Dinosaur Bone Jumbles Unexplained by Conventional Geology

Jumbles of dinosaur bones cannot be explained by traditional geological methods. The best explanations can be found in biblical creationist Flood models.

For a long time, the conventional explanation of fossilization was that something died and then was gradually buried. After millions of years, it became a fossil. Some people realize that such a scenario does not work in reality, and that fossilization requires rapid burial; conditions are more essential than time.

Fossil graveyards, such as Dinosaur National Monument, have jumbled fossils. Many are intact, and some are bits and pieces. Secular geologists will invoke a form of catastrophe to explain what has been observed, but they will not defer to the best explanation, which is the Noachian Flood models of biblical creationists.
At Dinosaur National Monument in Utah, a confused tangle of bones juts from a ridge of sandstone, chock-full of dinosaur fossils. The sandstone is part of the Morrison Formation, a body of sedimentary rock extending from New Mexico to Saskatchewan in the north and covering more than 1 million square kilometres (400,000 square miles) of the western US and Canada.
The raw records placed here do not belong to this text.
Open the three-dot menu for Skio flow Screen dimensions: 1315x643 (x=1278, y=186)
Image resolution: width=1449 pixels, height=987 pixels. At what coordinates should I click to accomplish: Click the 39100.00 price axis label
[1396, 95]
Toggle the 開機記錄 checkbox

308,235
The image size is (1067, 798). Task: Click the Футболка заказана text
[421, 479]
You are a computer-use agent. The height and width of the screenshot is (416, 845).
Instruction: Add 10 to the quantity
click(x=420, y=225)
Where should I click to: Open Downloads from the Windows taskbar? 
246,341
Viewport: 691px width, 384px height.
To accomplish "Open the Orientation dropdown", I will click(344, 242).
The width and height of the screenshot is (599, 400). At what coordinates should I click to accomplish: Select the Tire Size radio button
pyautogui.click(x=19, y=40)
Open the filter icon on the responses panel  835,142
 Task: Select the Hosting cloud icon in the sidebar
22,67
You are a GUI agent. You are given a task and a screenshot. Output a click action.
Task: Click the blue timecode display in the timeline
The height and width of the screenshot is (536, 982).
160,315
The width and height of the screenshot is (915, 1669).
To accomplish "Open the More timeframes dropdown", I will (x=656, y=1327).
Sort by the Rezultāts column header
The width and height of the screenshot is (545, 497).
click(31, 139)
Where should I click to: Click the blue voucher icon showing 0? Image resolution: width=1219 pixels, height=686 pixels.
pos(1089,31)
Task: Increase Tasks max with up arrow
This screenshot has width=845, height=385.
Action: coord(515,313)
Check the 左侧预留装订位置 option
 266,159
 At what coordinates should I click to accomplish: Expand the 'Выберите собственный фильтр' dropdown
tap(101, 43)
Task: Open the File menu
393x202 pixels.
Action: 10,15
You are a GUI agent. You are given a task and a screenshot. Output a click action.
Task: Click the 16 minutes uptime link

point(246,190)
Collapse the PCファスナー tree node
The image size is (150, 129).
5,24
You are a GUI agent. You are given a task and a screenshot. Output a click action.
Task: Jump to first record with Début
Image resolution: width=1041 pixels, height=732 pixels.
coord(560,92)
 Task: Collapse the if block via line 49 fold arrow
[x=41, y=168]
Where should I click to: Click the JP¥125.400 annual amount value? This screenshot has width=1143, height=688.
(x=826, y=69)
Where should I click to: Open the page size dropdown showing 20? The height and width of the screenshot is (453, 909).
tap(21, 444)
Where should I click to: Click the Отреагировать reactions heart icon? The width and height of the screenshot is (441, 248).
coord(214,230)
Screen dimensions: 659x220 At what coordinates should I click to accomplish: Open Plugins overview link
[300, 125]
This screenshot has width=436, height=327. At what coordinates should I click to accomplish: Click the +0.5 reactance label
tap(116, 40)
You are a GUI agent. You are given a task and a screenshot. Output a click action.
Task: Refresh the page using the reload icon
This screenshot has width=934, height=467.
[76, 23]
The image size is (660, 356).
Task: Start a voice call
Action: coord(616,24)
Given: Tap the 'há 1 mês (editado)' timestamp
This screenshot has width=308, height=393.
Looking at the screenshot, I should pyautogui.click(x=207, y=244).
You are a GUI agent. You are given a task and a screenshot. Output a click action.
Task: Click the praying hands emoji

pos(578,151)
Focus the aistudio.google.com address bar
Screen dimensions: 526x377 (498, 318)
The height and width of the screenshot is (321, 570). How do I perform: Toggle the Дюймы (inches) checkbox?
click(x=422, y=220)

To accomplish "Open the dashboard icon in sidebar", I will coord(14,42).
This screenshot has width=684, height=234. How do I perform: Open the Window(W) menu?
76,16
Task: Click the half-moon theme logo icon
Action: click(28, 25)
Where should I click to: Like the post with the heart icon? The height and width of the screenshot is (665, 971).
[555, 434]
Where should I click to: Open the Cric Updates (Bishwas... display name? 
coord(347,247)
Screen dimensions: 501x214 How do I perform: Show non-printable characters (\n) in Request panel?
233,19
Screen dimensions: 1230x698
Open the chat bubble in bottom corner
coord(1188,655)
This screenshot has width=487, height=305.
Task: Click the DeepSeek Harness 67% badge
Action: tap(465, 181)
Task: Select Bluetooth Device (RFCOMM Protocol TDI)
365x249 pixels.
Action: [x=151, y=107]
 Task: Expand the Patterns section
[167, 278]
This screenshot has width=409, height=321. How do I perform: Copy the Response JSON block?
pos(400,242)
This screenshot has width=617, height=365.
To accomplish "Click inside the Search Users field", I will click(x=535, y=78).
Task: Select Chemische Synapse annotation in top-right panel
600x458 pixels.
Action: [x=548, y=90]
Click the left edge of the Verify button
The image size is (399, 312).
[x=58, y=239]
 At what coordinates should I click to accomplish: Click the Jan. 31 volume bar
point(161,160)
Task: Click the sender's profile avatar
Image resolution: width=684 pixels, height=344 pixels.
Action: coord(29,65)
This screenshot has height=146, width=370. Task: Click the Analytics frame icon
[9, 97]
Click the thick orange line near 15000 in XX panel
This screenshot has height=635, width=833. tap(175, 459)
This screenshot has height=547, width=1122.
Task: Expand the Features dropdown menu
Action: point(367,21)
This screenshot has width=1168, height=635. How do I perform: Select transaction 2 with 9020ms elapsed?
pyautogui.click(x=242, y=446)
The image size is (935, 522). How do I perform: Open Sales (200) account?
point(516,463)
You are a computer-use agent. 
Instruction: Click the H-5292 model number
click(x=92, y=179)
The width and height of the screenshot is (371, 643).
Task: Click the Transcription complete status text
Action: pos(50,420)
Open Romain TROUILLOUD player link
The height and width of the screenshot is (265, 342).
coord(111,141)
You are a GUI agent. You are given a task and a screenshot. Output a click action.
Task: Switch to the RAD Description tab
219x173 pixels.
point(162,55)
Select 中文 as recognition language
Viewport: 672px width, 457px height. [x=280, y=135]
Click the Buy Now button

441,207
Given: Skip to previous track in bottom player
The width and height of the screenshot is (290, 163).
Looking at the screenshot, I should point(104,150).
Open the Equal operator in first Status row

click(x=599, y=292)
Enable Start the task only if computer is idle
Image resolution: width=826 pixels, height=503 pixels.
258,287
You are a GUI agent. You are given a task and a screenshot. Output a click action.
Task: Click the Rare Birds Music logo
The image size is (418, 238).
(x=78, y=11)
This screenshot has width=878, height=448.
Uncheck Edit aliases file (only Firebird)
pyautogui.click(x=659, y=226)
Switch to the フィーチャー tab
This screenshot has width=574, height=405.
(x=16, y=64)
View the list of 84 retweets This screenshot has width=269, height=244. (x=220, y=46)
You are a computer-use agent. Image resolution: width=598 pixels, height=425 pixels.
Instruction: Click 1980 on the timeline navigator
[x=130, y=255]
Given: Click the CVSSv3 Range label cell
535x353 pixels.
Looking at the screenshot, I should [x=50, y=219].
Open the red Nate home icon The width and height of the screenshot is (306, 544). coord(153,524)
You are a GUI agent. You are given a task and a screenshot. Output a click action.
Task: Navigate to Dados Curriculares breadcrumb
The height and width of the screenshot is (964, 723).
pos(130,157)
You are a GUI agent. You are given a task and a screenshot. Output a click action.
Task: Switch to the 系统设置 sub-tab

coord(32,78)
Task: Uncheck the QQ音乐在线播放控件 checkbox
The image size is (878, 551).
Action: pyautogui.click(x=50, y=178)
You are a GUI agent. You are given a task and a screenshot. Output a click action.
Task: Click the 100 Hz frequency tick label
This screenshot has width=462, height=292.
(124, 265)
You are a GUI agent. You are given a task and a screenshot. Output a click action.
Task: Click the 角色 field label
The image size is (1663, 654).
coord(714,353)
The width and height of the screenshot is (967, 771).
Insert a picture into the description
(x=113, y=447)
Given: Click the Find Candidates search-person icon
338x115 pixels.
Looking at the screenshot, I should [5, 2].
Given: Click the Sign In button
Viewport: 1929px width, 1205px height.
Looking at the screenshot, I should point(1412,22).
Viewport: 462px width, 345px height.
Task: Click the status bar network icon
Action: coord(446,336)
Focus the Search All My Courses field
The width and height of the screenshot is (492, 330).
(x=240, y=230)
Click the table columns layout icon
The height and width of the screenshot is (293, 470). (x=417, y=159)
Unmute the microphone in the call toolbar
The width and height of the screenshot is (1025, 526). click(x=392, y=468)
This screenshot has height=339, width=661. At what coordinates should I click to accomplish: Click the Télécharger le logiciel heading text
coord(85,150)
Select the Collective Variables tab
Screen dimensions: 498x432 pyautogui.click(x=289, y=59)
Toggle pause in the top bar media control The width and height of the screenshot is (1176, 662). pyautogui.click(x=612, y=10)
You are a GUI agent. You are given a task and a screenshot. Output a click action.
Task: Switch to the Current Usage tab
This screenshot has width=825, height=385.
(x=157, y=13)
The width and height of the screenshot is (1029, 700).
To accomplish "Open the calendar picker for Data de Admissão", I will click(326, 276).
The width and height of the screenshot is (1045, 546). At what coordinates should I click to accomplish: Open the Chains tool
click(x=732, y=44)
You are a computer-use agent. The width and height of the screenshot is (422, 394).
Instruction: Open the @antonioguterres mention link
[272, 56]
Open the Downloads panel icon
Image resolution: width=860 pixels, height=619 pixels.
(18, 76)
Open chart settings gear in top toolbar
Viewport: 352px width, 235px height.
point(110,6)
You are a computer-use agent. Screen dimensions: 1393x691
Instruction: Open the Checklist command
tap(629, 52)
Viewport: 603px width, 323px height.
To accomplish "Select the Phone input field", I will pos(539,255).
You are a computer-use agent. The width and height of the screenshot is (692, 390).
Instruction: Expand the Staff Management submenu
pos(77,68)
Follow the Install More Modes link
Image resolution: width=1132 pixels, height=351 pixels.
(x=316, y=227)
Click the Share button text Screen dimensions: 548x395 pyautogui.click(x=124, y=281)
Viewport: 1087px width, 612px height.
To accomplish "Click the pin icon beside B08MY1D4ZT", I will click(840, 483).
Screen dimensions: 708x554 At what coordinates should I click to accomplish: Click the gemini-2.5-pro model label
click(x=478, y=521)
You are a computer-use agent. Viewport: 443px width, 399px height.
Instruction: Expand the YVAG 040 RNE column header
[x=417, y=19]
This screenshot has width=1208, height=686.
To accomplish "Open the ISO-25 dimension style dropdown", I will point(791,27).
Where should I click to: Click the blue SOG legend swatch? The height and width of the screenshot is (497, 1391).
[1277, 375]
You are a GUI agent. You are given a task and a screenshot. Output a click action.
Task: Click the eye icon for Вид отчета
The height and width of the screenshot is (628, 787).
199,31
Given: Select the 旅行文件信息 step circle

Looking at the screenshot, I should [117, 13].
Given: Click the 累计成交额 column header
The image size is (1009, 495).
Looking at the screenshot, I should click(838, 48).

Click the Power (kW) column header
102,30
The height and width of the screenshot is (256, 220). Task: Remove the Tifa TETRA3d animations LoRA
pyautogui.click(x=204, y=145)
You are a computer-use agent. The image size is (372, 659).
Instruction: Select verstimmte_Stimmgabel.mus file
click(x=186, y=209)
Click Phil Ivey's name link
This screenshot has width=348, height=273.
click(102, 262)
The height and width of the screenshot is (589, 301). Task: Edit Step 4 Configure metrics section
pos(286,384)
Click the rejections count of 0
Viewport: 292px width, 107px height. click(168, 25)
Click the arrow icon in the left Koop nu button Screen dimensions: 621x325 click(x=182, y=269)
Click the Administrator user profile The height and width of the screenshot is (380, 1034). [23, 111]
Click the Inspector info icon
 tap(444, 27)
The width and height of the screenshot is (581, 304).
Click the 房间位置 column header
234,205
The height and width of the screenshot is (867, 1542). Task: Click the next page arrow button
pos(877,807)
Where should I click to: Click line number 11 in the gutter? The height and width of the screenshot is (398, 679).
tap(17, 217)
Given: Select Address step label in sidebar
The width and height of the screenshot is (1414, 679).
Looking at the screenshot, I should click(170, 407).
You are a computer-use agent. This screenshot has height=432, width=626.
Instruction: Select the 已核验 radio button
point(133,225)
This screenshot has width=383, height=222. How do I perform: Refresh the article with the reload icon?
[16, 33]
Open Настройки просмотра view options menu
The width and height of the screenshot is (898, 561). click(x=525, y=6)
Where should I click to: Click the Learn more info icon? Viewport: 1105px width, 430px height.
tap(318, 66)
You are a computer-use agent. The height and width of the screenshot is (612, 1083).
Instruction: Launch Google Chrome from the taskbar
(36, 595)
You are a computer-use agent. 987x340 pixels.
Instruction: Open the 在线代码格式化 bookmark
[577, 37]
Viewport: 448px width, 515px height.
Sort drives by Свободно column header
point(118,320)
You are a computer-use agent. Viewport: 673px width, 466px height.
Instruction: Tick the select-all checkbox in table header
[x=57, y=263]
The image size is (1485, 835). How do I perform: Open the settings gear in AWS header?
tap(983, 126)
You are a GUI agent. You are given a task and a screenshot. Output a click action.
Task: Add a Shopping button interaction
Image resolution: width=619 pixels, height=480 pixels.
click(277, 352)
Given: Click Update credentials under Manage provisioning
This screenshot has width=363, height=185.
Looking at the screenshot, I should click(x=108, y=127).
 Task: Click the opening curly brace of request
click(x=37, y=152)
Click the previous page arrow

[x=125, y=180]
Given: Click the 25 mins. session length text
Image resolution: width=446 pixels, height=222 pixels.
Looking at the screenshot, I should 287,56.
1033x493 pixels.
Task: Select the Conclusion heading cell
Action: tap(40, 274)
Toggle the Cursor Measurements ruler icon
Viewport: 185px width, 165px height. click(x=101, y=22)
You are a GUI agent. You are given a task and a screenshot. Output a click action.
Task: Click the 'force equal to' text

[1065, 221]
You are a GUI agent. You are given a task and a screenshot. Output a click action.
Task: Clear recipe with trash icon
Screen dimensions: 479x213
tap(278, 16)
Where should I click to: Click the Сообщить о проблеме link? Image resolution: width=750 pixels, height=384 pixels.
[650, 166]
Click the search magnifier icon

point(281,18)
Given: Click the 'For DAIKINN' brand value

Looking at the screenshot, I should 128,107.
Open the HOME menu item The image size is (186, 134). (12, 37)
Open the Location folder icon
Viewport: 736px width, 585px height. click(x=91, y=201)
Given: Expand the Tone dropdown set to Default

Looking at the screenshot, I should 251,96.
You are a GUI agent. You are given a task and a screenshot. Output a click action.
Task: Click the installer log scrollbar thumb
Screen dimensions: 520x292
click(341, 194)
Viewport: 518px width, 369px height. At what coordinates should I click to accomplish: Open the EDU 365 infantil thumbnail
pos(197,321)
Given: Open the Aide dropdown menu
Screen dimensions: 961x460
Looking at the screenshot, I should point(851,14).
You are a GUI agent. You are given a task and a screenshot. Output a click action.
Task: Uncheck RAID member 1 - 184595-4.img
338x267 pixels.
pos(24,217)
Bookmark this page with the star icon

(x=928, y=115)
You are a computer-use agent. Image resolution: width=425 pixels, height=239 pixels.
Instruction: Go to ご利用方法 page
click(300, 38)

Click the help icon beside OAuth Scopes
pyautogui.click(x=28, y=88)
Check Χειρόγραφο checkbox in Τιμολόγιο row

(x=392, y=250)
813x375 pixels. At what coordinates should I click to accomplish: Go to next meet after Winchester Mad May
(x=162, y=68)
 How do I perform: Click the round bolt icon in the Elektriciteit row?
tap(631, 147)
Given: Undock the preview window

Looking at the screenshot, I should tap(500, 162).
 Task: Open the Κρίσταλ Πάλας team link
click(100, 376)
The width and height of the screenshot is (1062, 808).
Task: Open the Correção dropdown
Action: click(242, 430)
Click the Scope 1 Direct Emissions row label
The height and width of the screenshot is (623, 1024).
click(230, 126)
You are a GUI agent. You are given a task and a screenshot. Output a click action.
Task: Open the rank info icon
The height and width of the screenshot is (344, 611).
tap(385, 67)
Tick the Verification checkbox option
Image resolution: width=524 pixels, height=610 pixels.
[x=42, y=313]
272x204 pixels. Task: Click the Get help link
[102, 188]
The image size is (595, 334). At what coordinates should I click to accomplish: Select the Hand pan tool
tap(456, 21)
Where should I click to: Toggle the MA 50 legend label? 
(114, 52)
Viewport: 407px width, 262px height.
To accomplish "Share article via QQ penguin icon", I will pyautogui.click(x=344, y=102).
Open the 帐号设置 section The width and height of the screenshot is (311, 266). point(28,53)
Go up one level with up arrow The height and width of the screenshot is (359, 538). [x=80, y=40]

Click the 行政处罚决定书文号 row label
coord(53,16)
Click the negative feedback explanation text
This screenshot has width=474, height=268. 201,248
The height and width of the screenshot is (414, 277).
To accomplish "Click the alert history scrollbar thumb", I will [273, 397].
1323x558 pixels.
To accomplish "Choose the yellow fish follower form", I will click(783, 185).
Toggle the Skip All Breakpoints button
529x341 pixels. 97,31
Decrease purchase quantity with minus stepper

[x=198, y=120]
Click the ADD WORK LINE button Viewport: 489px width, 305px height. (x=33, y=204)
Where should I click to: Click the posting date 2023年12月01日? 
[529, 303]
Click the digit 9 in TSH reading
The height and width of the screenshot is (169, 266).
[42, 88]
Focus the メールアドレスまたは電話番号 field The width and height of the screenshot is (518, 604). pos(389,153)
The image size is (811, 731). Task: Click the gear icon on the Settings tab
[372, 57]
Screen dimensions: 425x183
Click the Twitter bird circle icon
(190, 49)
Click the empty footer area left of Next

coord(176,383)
Eleven different species of dinosaur have been dug from the quarry at Dinosaur National Monument, including one of the largest and most complete skeletons of a giant Apatosaurus ever found.

The dinosaur bones are concentrated in an extensive lens-shaped bed of rock and are an outstanding example of a ‘mass burial’ deposit.1,2 Dinosaur National Monument has been called “the greatest dinosaur quarry ever discovered”, and is the most fertile source of dinosaur fossils in North America.3 For decades, visitors to this spectacular site were told that the fossils represent generations of dinosaurs that lived and died within a peaceful swamp environment some 150 million years ago.4 But geologists now realise that the remains did not accumulate that way. So how did the bones get there, and what do they tell us?